Review: “Maiden” Female Heroic Journey

We get a lot of stories of men doing adventurous and determined missions of courage. We get a lot…… What we don’t get are the stories of their female counterparts, blazing trails and making strides for women in fields dominated by men. Thirty years ago, in the world of yacht racing, there was an incredible victory for women, by Tracy Edwards and the crew of Maiden. When I heard about the documentary, I wanted to know more. I was intrigued. What I found was a riveting tale of courage and determination and a story that is as exciting as any action movie I’ve seen and should be an inspiration to all women, especially at this time in history. Women can make a difference and this film demonstrates it.

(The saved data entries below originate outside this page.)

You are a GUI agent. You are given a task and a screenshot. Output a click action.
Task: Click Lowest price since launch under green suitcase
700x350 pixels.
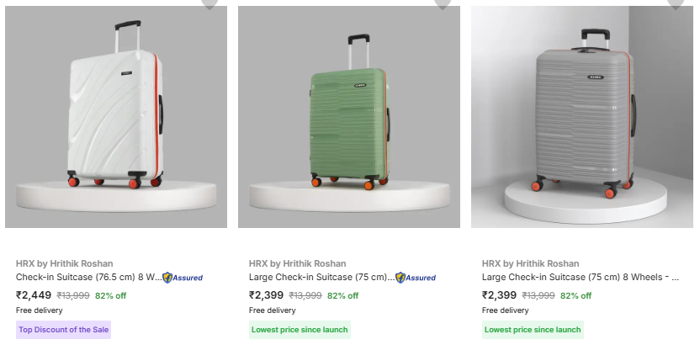[300, 330]
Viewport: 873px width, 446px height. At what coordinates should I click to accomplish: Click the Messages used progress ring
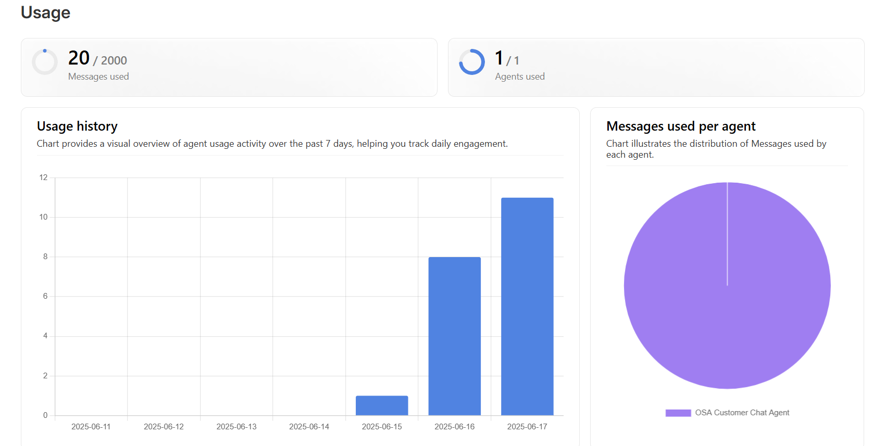45,62
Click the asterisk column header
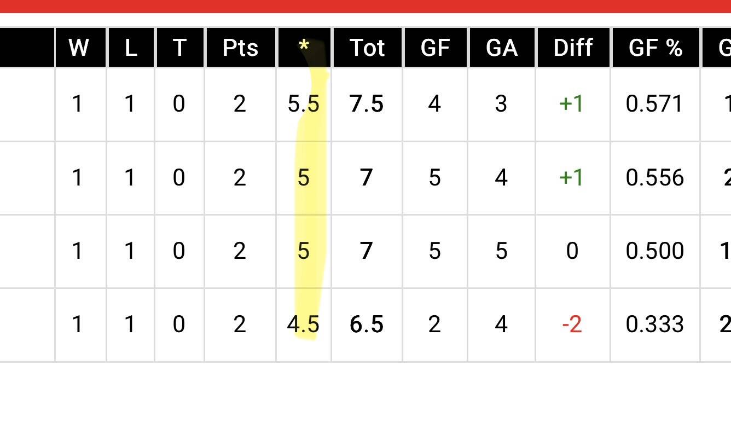Image resolution: width=731 pixels, height=423 pixels. pos(304,48)
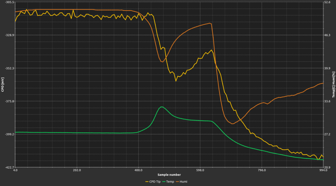Click the 202.0 x-axis tick label
336x186 pixels.
(x=77, y=170)
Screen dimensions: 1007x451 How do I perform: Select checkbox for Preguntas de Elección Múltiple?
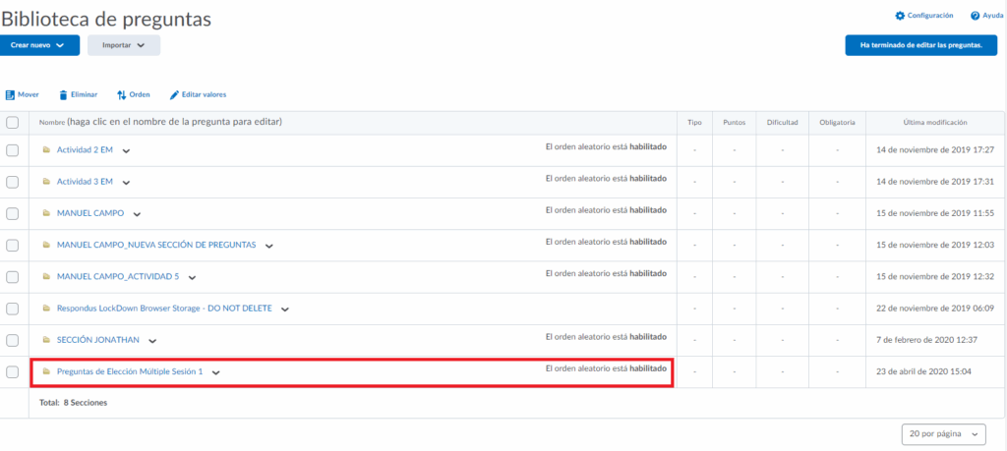coord(13,371)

In 1986, while I was still in high school, Tracy Edwards decided that she wanted to put together an all female crew to sail in the male dominated world of sailing, in the Whitbread Round the World Race. Tracy had sailed in the Whitbread as a crew for another boat but the crew treated her like a servant. She wanted to prove that women could compete with men, that women could be the equal of men. As she states, she wasn’t a feminist, she just wanted to be able to do what she loved. Along the way, her and the crew had their ups and downs, triumphs and failures but as a team, they proved their indomitable spirit and while not winning the overall race, still proved that women were the equal of the male racers and gained respect along the way.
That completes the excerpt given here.